当該サービスを作った市民A氏は先月31日、ソーシャルメディア(SNS)に「花火大会の名所を教えるのは、迷惑行為だろうか」という投稿を上げた。
A氏は、自分だけが知っていた観覧場所を公開すれば今後は自身も利用しにくくなるかもしれないとの考えから、公開の是非を悩んだと明らかにした。
気持ちを変えるきっかけは昨年の花火祭りで出会ったある家族だった。A氏は「昨年の花火祭りの時、隣で子どもを抱いて足踏みしていた父親を見て(花火の名所を公開しないという)考えが少し変わった」とし、「皆さんなら(花火の名所を)公開するか」と記した。
当該投稿は4日午後4時時点で再生数128万回を超えた。ネットユーザーは「とても気になる。教えてほしい」「毎回うまく見られなかったが、今回は必ず子どもががっかりしないよう連れて行きたい」などの反応を示した。

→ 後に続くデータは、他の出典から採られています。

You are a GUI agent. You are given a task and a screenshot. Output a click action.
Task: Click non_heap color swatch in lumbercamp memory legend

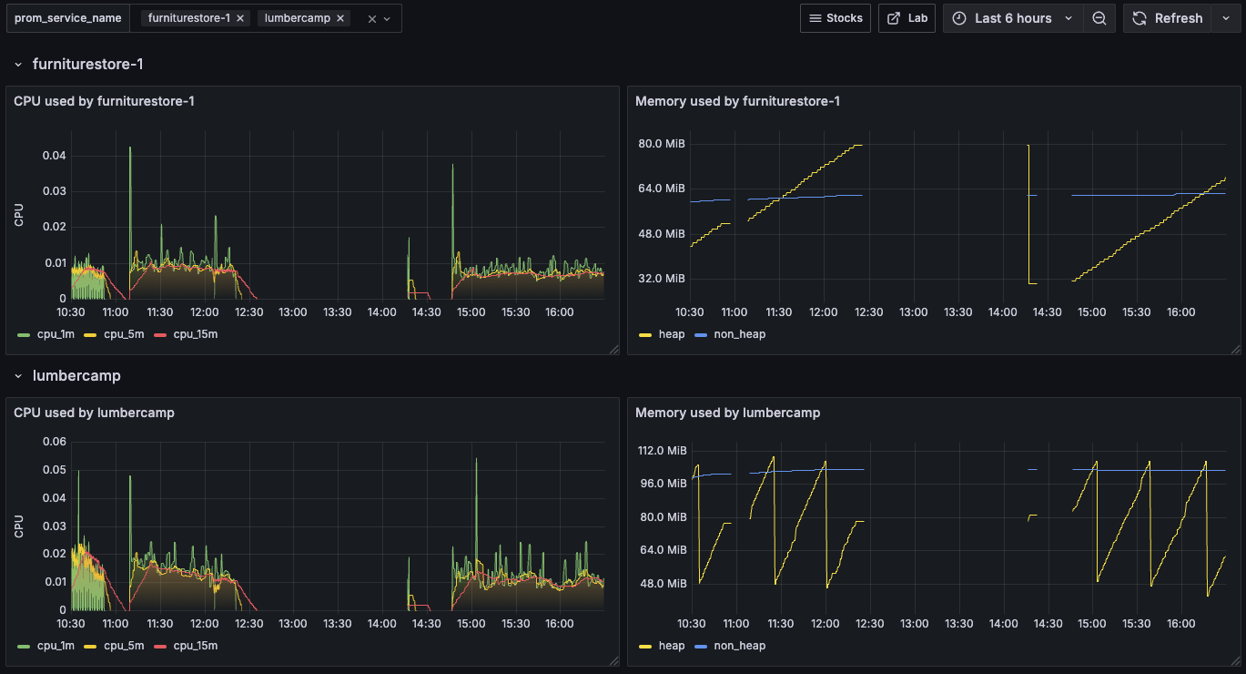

名所情報が広く知られることを惜しむ反応も出た。あるネットユーザーは「もう下げてください。自分だけ見たい」とのコメントを残した。
A氏が作ったウェブサービス「花火祭り地図(Spotts Fireworks)」は、ヨイドと漢江一帯の観覧名所を一目で確認できるようにした。
観覧場所を選ぶと3D地図が展開され、当該位置から花火がどの方向でどれほど離れて見えるかを事前に確認できる。実際に現地を訪れなくても場所別の視野と距離を比較できるというわけだ。
トイレや売店、交通規制情報も提供する。ソウル市オープンデータ広場に登録された活用事例によると、このサービスにはヨイドと漢江一帯の観覧名所47カ所の情報が盛り込まれた。
リアルタイム混雑度も確認できる。ソウル市オープンデータ広場によると、このサービスはソウル市のリアルタイム都市データを活用し、ヨイド漢江公園とヨイド、ノリャンジン、ノドゥルソム、イチョン漢江公園、バンポ漢江公園、ヤンファ漢江公園、マンウォン漢江公園、ヨイソ路など9区域の混雑度を定期的に収集する。
このうち主要な名所21カ所は、現在の混雑度を4段階で示し、時間帯別の混雑予報も提供する。利用者が人出の多い場所を避け、比較的余裕のある観覧場所を選べるようにしたものだ。
各場所には、利用者が現場状況を共有するコミュニティ機能も設けた。現在どれほど人が集まっているか、実際に花火がよく見えるかなどを共有したり、新たな観覧場所を通報できる。
一方、「ハンファとともにするソウル世界花火祭り2026」は今年初めて前夜祭を設け、4〜5日の2日間、ヨイド・イチョン漢江公園一帯で開催される。4日には市民参加プログラムなどが進行され、5日には韓国・米国・英国の3カ国が参加する本行事の花火ショーが繰り広げられる。一般観覧は無料で、ノドゥルソムは有料で運営される。